Les principes généraux du droit qui renvoient au principe d’égalité : placés dans les mêmes circonstances, le principe d’égalité devant la loi s’impose de même que devant les règlements et devant la justice . De même, le Conseil d’État a reconnu le principe d’égalité devant les services publics, qu’ils soient administratifs ou industriels et commerciaux dans les domaines économiques, à travers le principe d’égalité de traitement entre les usagers . Le principe d’égalité trouve également à s’appliquer relativement à l’égalité devant les charges publiques et entre les genres , le principe d’égal accès à la fonction publique et d’égalité entre les fonctionnaires . Le Conseil d’État a jugé nécessaire de respecter la représentation confessionnelle lors de la nomination des fonctionnaires malgré le texte de loi qui préconise de nommer les candidats ayant réussi dans un concours selon leur classement . Cette jurisprudence prend le contrepied de sa position antérieure selon laquelle quand les nominations intervenues à la suite d’un concours méconnaissent la règle de l’ordre de classement au concours .
Les principes généraux du droit essentiels au fonctionnement de la justice et à la protection des administrés : il s’agit des droits de la défense , du principe de non-rétroactivité des décisions administratives et du principe de légalité des délits et des peines quand une sanction non prévue par le statut d’un fonctionnaire est infligée . C’est également le principe de séparation des pouvoirs , de la fonction administrative et de la fonction judiciaire qui assure la répartition des pouvoirs entre la juridiction administrative d’une part et le pouvoir judiciaire d’autre part, et entre la juridiction administrative et le pouvoir administratif. Le non-respect du principe du contradictoire est d’ordre public et, à ce titre, doit être soulevé d’office et de la communication du dossier .
- « L’entrée froide »
Il est bien établi au Liban que la catégorie des actes de gouvernement est hors du champ de compétence et donc de contrôle de la juridiction administrative. Ces actes concernent en particulier tous les actes émanant du Président de la République ou du Premier ministre ou des ministres dans les relations qu’ils entretiennent entre eux. Cette exclusion a été soulignée par le Conseil d’État libanais dans un arrêt de principe de 1995 ( ).

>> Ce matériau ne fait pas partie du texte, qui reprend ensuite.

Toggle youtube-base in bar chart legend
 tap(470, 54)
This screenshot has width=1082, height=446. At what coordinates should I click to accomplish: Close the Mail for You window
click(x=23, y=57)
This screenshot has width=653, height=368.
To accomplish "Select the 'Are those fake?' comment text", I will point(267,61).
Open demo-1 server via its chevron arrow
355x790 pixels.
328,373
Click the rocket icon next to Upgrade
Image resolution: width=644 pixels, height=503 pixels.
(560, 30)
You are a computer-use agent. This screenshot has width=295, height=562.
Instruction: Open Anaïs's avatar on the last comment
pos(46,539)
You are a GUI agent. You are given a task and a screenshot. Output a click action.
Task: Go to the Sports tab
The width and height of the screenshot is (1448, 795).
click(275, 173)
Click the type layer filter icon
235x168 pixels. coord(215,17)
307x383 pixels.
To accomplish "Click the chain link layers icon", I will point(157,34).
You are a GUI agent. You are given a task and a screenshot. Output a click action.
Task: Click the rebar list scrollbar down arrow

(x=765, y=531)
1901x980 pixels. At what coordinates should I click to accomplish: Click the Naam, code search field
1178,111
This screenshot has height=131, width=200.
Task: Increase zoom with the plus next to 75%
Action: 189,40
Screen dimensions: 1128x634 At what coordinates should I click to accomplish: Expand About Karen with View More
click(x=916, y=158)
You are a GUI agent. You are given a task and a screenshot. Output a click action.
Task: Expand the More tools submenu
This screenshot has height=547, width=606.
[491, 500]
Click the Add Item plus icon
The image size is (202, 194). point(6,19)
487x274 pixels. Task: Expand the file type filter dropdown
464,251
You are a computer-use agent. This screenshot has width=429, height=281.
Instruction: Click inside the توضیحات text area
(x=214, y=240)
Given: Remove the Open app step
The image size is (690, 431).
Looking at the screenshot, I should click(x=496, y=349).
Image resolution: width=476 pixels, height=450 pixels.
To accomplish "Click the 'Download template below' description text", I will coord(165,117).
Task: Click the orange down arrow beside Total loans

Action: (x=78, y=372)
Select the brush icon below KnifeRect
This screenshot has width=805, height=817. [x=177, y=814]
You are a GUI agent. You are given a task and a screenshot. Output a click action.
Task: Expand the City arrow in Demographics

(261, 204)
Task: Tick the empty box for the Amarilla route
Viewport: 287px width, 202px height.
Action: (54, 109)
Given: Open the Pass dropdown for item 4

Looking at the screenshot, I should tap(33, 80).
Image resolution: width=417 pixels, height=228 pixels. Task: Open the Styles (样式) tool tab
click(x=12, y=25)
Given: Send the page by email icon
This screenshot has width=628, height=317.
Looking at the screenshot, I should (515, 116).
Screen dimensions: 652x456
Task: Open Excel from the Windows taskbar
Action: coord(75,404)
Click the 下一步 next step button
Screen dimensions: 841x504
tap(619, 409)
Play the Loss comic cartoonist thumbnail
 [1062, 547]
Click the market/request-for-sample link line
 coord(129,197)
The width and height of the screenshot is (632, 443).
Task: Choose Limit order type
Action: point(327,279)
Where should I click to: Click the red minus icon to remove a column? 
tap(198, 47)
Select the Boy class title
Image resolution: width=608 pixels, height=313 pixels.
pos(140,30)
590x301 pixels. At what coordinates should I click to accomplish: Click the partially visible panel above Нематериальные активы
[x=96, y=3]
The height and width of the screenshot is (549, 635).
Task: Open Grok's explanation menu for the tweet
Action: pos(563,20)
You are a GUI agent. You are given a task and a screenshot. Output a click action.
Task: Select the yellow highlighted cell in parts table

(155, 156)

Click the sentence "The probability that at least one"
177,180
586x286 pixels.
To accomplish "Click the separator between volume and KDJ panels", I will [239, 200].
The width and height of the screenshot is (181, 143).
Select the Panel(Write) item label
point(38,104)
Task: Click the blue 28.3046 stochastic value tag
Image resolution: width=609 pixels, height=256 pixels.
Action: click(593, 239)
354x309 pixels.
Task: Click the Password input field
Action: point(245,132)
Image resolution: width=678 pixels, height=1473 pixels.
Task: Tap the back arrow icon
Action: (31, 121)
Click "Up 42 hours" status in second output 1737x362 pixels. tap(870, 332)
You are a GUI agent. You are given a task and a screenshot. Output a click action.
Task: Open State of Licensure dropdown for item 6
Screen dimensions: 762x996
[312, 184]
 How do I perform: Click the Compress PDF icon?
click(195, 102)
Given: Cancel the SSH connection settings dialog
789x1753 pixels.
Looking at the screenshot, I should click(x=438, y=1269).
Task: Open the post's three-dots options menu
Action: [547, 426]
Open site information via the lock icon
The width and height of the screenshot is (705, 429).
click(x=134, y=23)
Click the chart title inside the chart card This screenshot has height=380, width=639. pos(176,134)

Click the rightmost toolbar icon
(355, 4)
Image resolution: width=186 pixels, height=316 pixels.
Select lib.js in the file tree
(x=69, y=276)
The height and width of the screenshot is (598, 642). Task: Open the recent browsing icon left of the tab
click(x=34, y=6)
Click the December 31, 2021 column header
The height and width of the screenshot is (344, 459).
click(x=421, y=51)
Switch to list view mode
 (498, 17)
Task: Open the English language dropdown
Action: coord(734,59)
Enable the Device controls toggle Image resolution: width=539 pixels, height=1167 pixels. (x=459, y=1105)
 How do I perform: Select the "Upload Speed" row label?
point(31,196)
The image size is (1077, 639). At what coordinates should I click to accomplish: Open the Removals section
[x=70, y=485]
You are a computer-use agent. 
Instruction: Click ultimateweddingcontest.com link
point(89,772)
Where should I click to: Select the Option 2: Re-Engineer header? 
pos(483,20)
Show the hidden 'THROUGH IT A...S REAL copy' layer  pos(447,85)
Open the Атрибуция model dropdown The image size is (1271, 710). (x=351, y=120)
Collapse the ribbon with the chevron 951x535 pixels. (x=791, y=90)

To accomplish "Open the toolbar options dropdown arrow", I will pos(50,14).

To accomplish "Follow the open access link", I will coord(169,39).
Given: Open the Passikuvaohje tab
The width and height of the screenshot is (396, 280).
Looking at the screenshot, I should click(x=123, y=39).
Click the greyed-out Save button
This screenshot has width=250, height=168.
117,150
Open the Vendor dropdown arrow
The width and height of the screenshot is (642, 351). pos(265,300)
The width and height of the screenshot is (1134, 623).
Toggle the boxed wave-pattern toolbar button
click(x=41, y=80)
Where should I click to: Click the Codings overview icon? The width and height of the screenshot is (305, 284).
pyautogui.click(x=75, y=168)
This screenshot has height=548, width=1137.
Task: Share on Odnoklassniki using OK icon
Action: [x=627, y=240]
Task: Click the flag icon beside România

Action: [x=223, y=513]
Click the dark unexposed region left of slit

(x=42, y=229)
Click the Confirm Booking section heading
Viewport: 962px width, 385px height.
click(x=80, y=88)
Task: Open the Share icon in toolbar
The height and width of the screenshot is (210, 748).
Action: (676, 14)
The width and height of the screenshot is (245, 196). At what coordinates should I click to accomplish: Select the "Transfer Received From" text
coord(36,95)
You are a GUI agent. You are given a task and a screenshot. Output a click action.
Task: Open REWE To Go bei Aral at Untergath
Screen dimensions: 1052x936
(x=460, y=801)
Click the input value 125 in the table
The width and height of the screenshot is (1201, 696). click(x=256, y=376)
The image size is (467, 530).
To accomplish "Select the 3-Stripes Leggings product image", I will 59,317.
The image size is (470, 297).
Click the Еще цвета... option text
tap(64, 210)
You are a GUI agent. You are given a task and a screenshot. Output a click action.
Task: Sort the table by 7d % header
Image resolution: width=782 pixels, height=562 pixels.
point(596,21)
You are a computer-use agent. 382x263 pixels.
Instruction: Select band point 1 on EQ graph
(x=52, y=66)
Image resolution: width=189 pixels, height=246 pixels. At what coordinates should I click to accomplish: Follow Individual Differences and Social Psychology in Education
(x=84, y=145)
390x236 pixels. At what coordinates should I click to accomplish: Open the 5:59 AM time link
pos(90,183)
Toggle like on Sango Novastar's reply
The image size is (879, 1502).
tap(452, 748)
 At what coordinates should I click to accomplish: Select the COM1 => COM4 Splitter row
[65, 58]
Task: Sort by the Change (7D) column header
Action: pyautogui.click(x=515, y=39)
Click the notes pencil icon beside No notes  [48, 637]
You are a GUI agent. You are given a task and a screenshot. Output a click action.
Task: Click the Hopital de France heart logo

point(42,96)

Dans les faits, le Président de la République, sur proposition du Premier ministre, avait édicté un décret qui changeait le portefeuille du ministre Frem au Gouvernement. Pas satisfait, le ministre attaquait le décret. Le Conseil rejeta la demande en annulation, considérant que l’acte attaqué faisait partie des actes de gouvernement pour deux raisons : d’une part, l’acte attaqué avait une nature constitutionnelle ; d’autre part, il avait une dimension politique en vertu de l’idée selon laquelle le Gouvernement n’est responsable que devant le Parlement. C’est pourquoi, en édictant ce décret, le Gouvernement avait agi comme autorité gouvernementale et non comme une autorité administrative.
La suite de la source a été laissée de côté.